Records for this task:
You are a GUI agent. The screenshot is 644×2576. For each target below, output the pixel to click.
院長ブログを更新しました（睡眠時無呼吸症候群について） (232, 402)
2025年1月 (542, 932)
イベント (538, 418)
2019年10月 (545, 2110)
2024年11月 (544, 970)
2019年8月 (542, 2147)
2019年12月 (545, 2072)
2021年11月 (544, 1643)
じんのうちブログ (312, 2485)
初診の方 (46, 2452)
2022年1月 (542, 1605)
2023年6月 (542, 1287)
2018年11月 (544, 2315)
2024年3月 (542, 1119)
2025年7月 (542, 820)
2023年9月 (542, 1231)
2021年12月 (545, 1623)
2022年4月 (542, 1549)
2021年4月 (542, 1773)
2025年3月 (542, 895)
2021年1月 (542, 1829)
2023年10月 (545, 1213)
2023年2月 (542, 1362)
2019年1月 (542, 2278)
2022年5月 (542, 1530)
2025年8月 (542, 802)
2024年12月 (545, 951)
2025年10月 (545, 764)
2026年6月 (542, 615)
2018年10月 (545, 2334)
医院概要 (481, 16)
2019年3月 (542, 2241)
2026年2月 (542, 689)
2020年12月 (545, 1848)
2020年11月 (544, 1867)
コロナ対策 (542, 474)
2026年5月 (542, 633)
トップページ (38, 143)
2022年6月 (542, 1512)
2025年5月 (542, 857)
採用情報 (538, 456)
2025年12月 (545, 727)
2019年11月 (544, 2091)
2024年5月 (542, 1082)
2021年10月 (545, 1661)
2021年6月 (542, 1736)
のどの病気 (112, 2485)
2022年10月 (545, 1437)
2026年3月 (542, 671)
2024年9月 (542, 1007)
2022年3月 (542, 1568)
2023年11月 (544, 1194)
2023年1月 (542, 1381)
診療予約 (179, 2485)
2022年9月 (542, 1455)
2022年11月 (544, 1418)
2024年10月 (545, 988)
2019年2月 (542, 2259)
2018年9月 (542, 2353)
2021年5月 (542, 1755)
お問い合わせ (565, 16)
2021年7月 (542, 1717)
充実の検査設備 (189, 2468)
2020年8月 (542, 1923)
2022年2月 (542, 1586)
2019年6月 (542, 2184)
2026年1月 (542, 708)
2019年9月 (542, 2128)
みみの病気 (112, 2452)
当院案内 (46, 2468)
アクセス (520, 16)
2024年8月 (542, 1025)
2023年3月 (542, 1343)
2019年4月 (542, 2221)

Instructions to follow:
Of the lines above, output exactly those from the line bearing "院長ブログを更新しました（睡眠時無呼吸症候群について） (232, 402)" through the line bearing "2023年2月 (542, 1362)", inclusive.

Written solution:
院長ブログを更新しました（睡眠時無呼吸症候群について） (232, 402)
2025年1月 (542, 932)
イベント (538, 418)
2019年10月 (545, 2110)
2024年11月 (544, 970)
2019年8月 (542, 2147)
2019年12月 (545, 2072)
2021年11月 (544, 1643)
じんのうちブログ (312, 2485)
初診の方 (46, 2452)
2022年1月 (542, 1605)
2023年6月 (542, 1287)
2018年11月 (544, 2315)
2024年3月 (542, 1119)
2025年7月 (542, 820)
2023年9月 (542, 1231)
2021年12月 (545, 1623)
2022年4月 (542, 1549)
2021年4月 (542, 1773)
2025年3月 (542, 895)
2021年1月 (542, 1829)
2023年10月 (545, 1213)
2023年2月 (542, 1362)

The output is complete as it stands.